- [REQUEST]: Please copy out in full the lines from the line with "Task: Follow the" to the line with "tap(21, 163)", raising every coordinate in the answers by 96. Leave the pictures out.

- [EXERCISE MATERIALS]:
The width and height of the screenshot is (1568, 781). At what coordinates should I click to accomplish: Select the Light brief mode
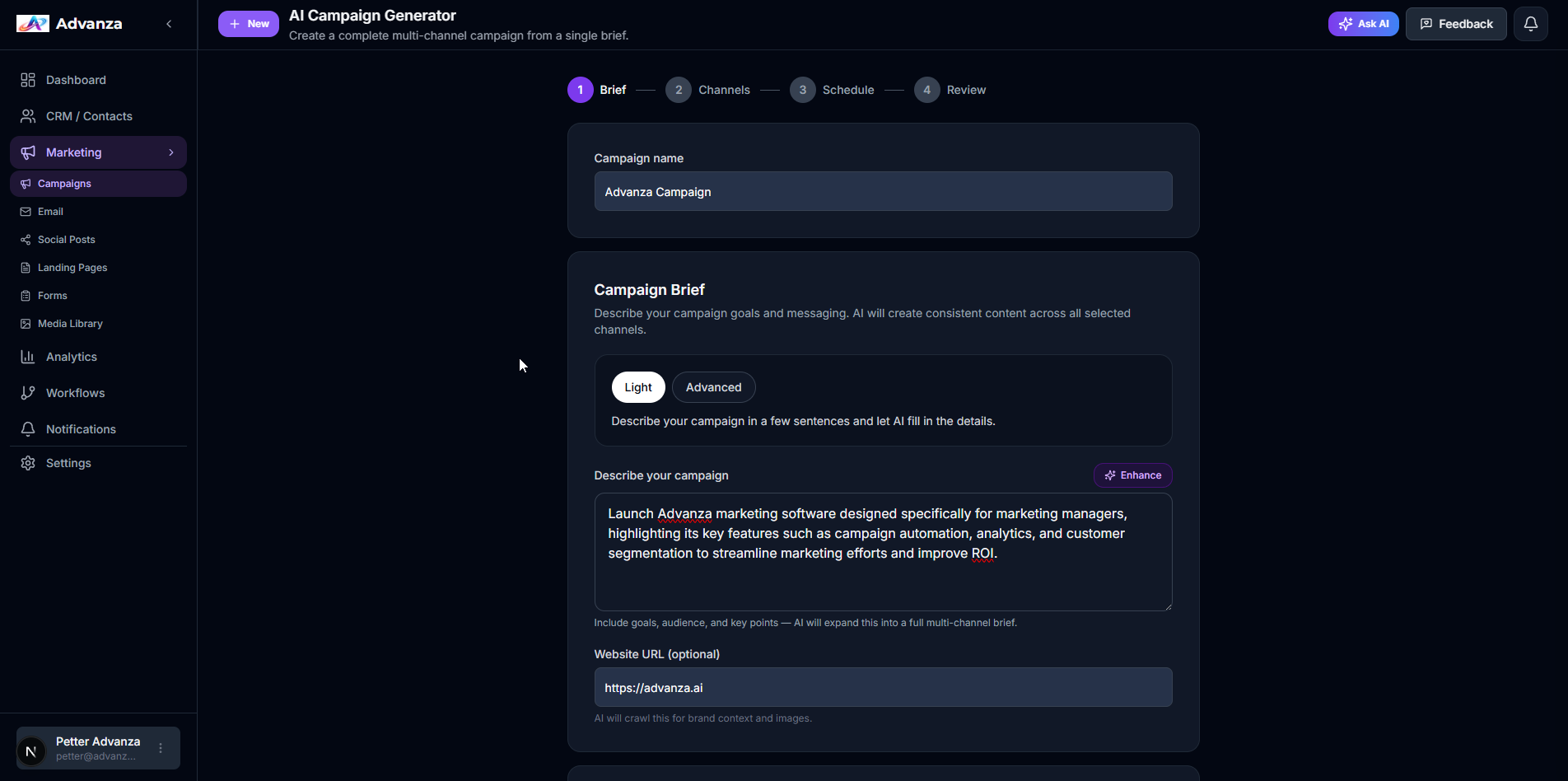(638, 387)
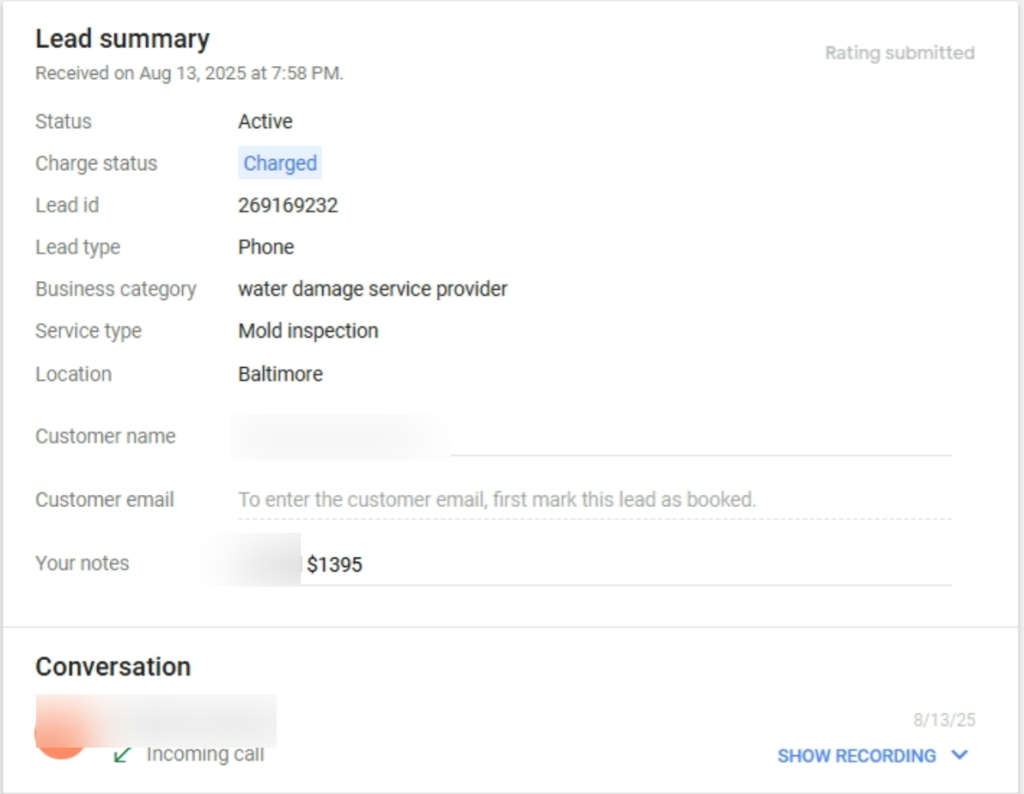The image size is (1024, 794).
Task: Click the Rating submitted label
Action: (899, 53)
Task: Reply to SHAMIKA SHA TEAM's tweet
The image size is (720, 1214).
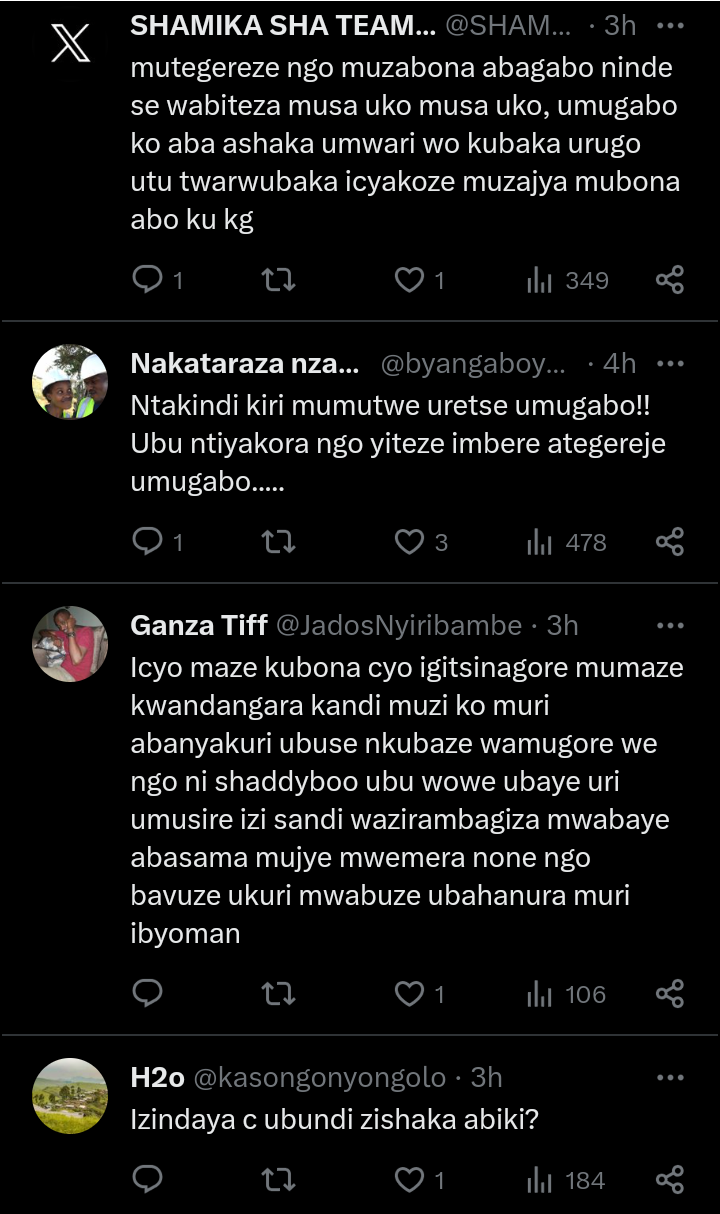Action: click(148, 281)
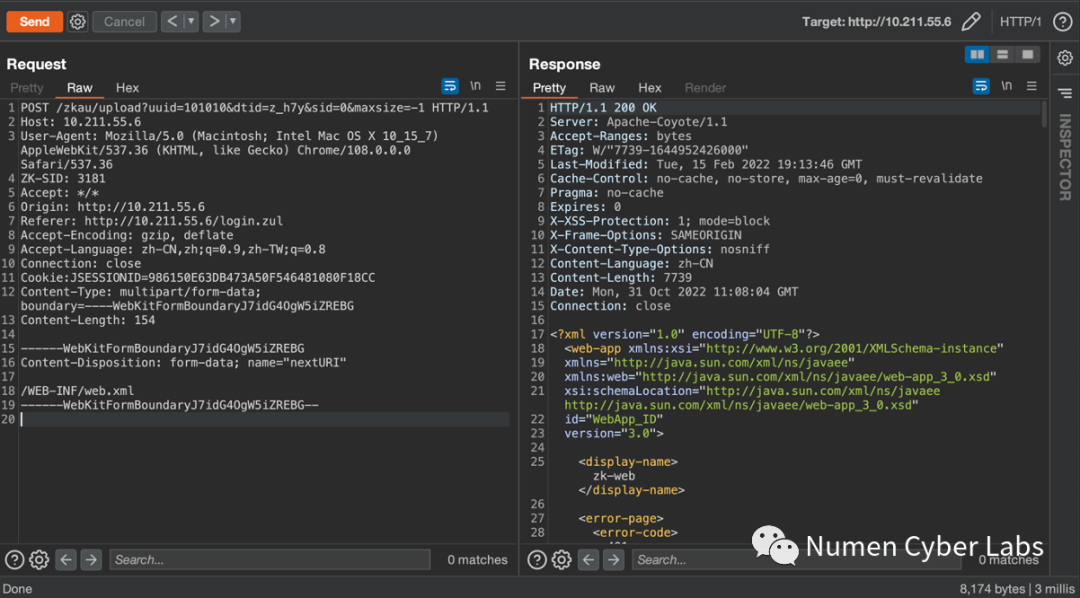Toggle word wrap in the Request panel

(x=450, y=87)
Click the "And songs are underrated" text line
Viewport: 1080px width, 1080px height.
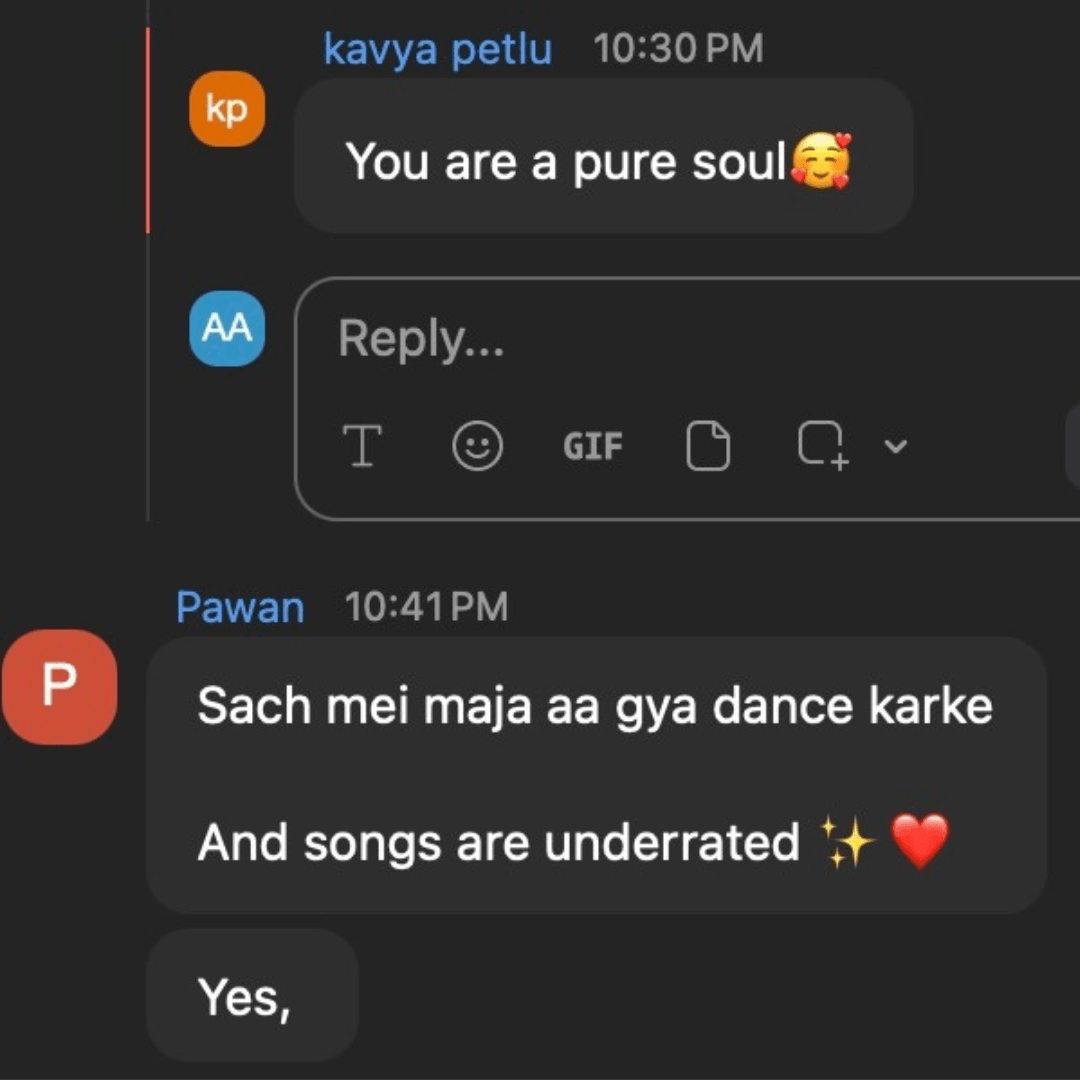498,842
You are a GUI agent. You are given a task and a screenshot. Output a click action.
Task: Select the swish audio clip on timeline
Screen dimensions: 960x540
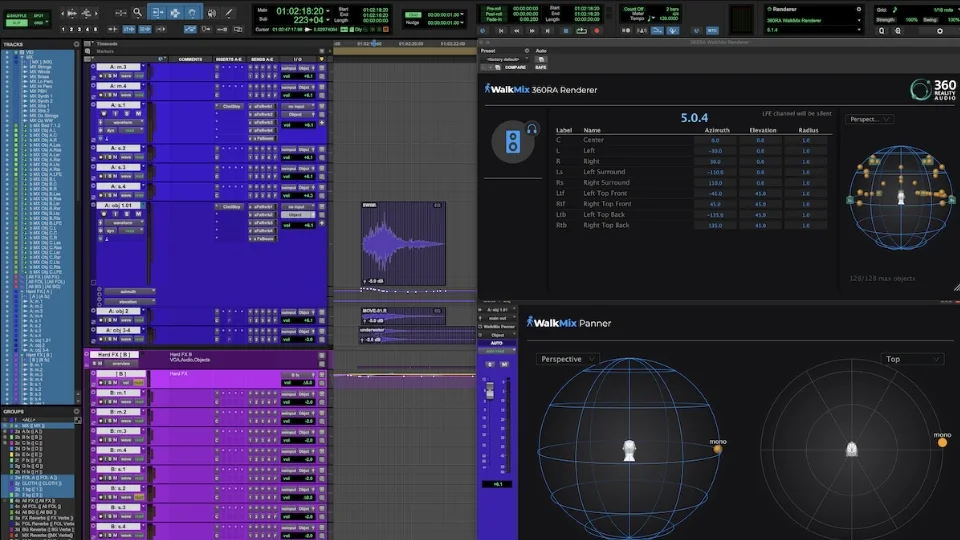tap(402, 245)
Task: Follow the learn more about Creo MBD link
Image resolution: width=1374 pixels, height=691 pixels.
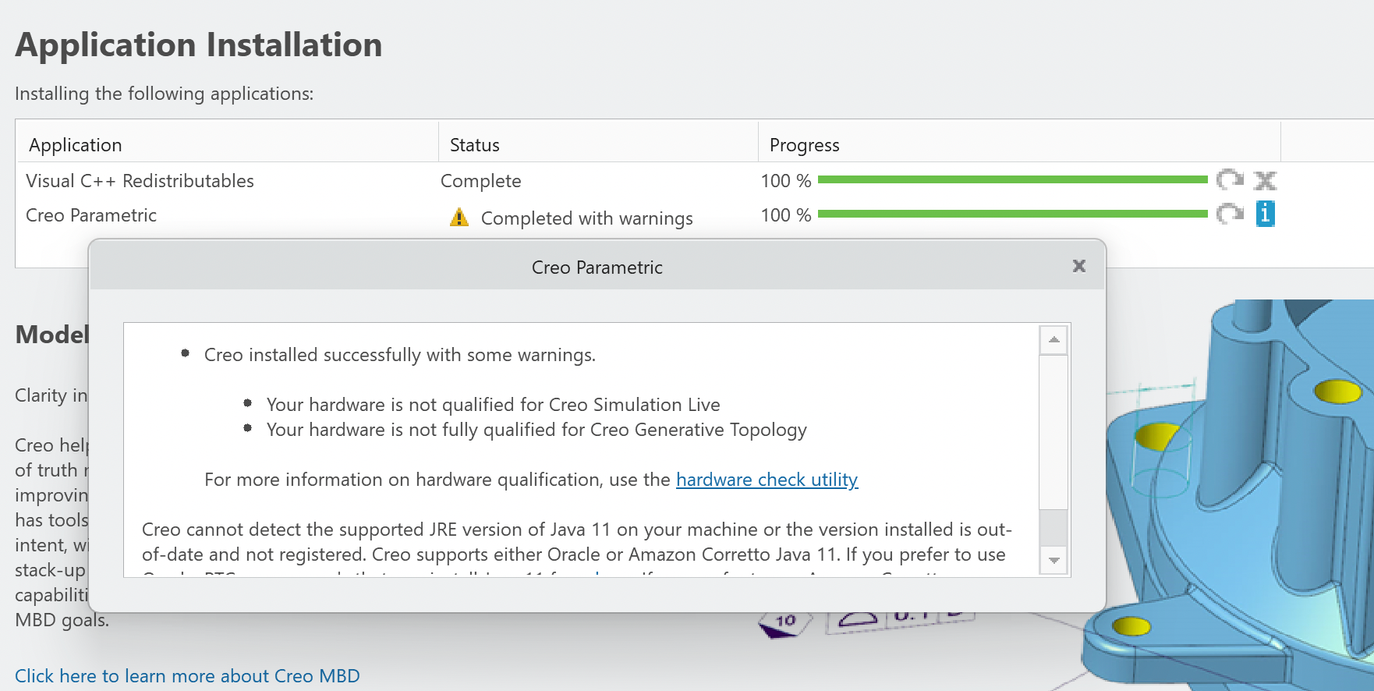Action: [187, 676]
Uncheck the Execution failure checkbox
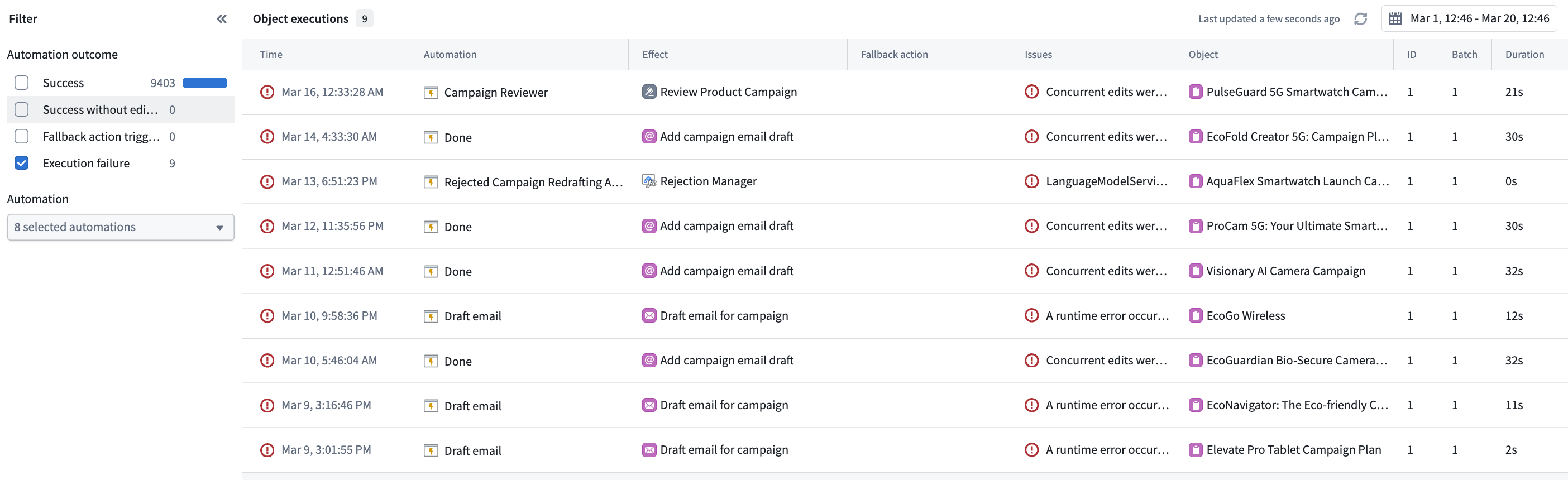 tap(21, 163)
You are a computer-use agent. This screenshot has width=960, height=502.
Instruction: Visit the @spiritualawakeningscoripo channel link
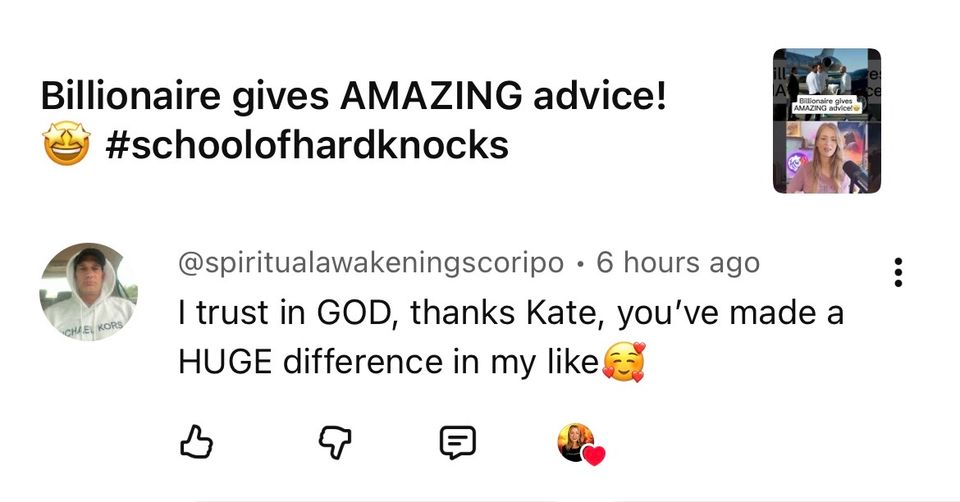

- [THE REPLY]:
Task: Follow the learn more about Creo MBD link
Image resolution: width=1374 pixels, height=691 pixels.
Action: [283, 772]
Uncheck the Execution failure checkbox
 tap(117, 259)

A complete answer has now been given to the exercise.